Contraindications can be divided into general and local ones. General ones concern patient’s diseases and are usually relative, a procedure can be performed after appropriate preparation of the patient by the physician treating the systemic disease. Diabetes, blood diseases, or taking of anticoagulants (the treatment and prophylaxis of thromboembolism and its effects, such as myocardial infarction) are the most common general contraindications as they can seriously affect healing process. The most important local contraindication to remove teeth is surrounding them tumour mass. There are also strict rules of surgical procedure if the patient undergoes chemotherapy or radiotherapy, but those treatments are not contraindication to the extraction with appropriate precautions.
Dental surgery – location
If you are interested in performing the removal of wisdom teeth or other surgery, please report to our dental office located at street Ks. P. Wawrzyniaka 36a (Krzyki) in Wrocław.
Dental surgery – frequently asked questions
How long does the treatment take?
A simple extraction of a loose tooth may take a few minutes, but the removal of a third molar deeply retained in the bone, with complicated roots position – even over an hour. An impact on the duration of the procedure have the individual conditions that the doctor finds in the patient’s mouth. Sometimes, despite the use of up-to-date technologies, we cannot predict the complications that arise during the procedure. Each surgical procedure should be carried out from the beginning to the end. The doctor will always put the patient’s good above the quick and careless operation. It should be realized that there are no simple extractions – in surgery, each procedure carries a risk of complications that an experienced doctor can adequately react to.
Is the procedure painful?
The times when dental treatment was inseparably associated with pain have passed. Currently, before each surgery (and not only) local anesthesia is used to eliminate the problem of pain, ensuring peace and comfort for both the patient and the doctor. Of course, during extraction, the patient may feel the touch of the tools, which is natural – only the nerves responsible for the pain are “turned off”.
What happens if I do not follow the doctor's instructions after removing the tooth?

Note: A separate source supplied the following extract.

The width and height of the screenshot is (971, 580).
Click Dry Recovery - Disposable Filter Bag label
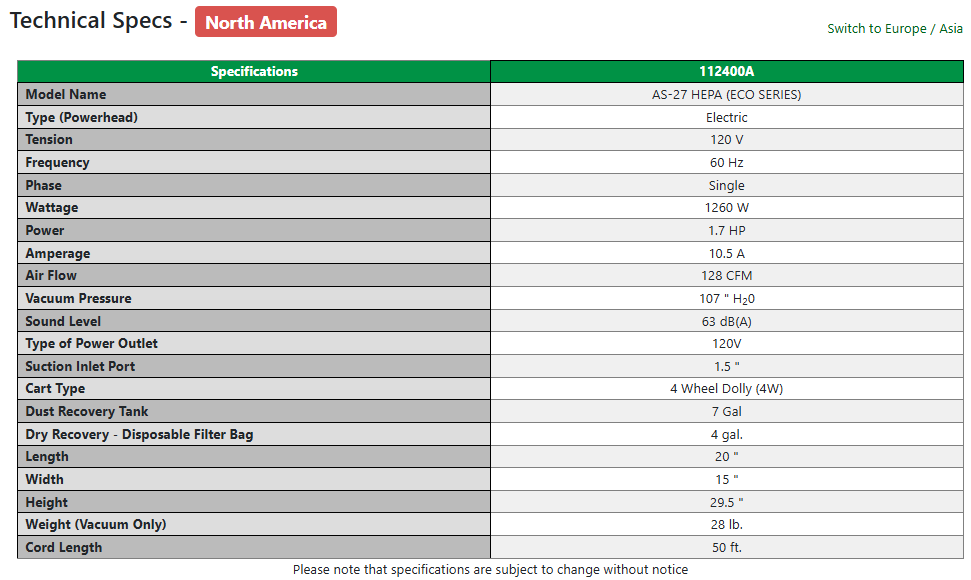pos(139,434)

Thera are 2 – 3 days after each extraction which are crucial, because then take place the most important phases of wound healing. However, for your own safety, you should follow the doctor’s instructions for a week after the surgery due to the individual predispositions. One of the quite frequent and extremely unpleasant complications is the total loss of a blood clot that causes dry socket caused by smoking cigarettes directly or within the next days after the procedure. The reason for the formation of a dry socket can also be drinking drinks through a straw or too vigorously rinsing the mouth after brushing your teeth, as well as intense physical activity. It is manifested by sharp pain at the wound, the dark, stinking masses coming of the alveolar and the lack of healing. Treatment is burdensome and consists of repeated rinsing dry socket with an antibiotic in a dentist’s office for at least a few consecutive days.